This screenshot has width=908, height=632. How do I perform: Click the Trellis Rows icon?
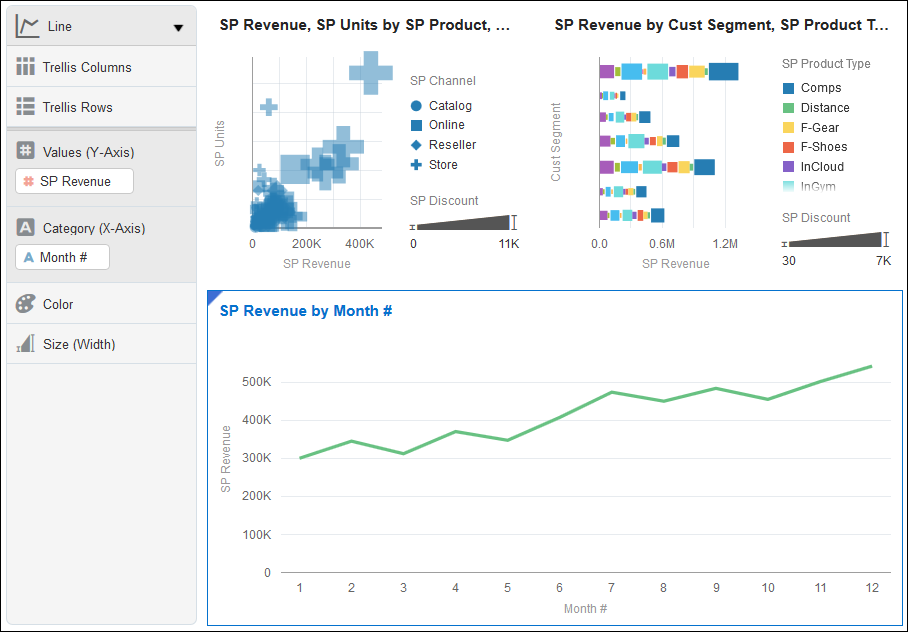(x=26, y=107)
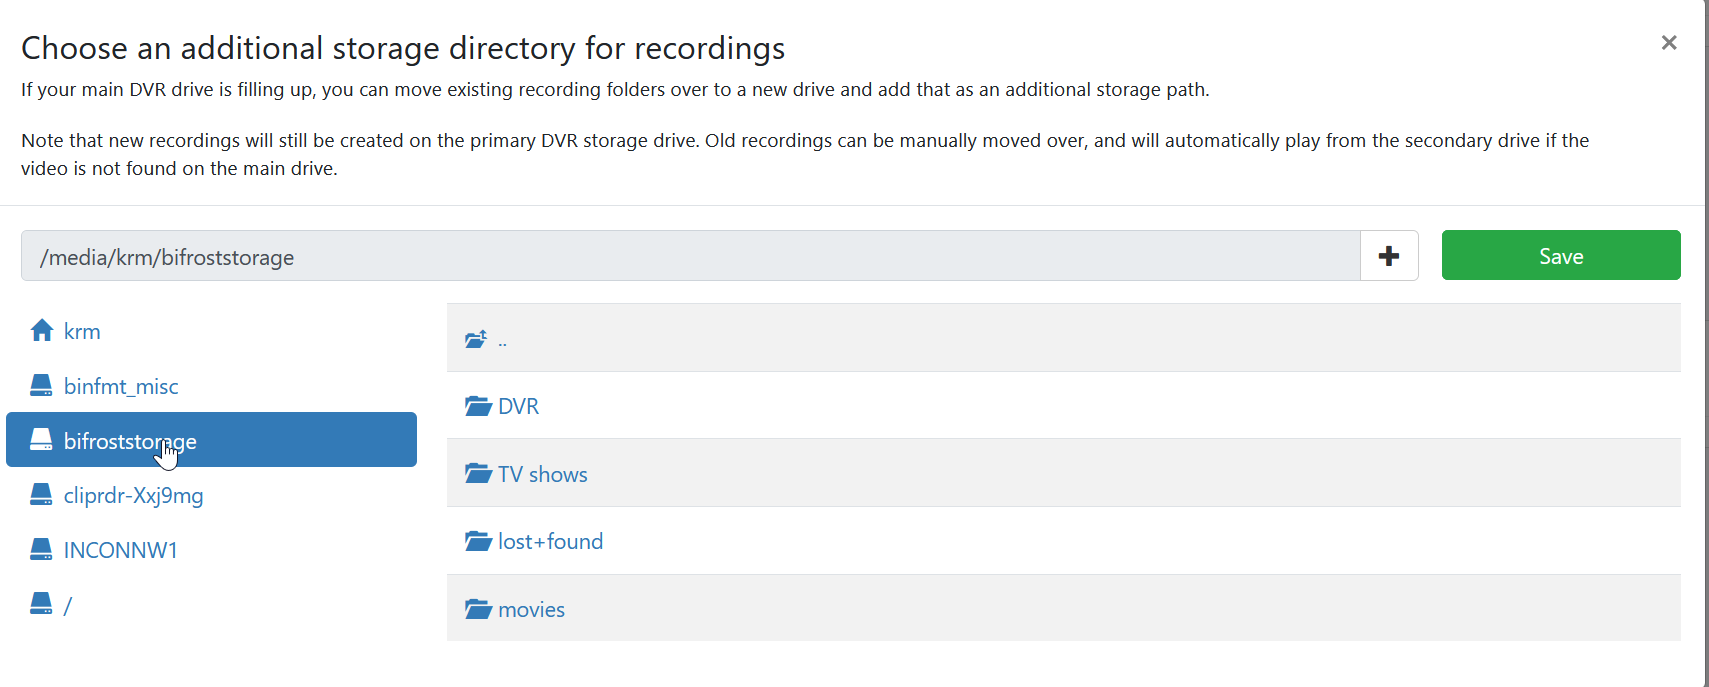The width and height of the screenshot is (1709, 687).
Task: Click the plus button to add folder
Action: point(1388,256)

> **Task statement**: For this task, give the full listing again verbatim and keep out every picture.

> **Response box**:
This screenshot has width=908, height=632. How do I perform: Click the Trellis Rows icon?
(x=26, y=107)
The width and height of the screenshot is (1709, 687).
Task: Click the plus button to add folder
Action: point(1388,256)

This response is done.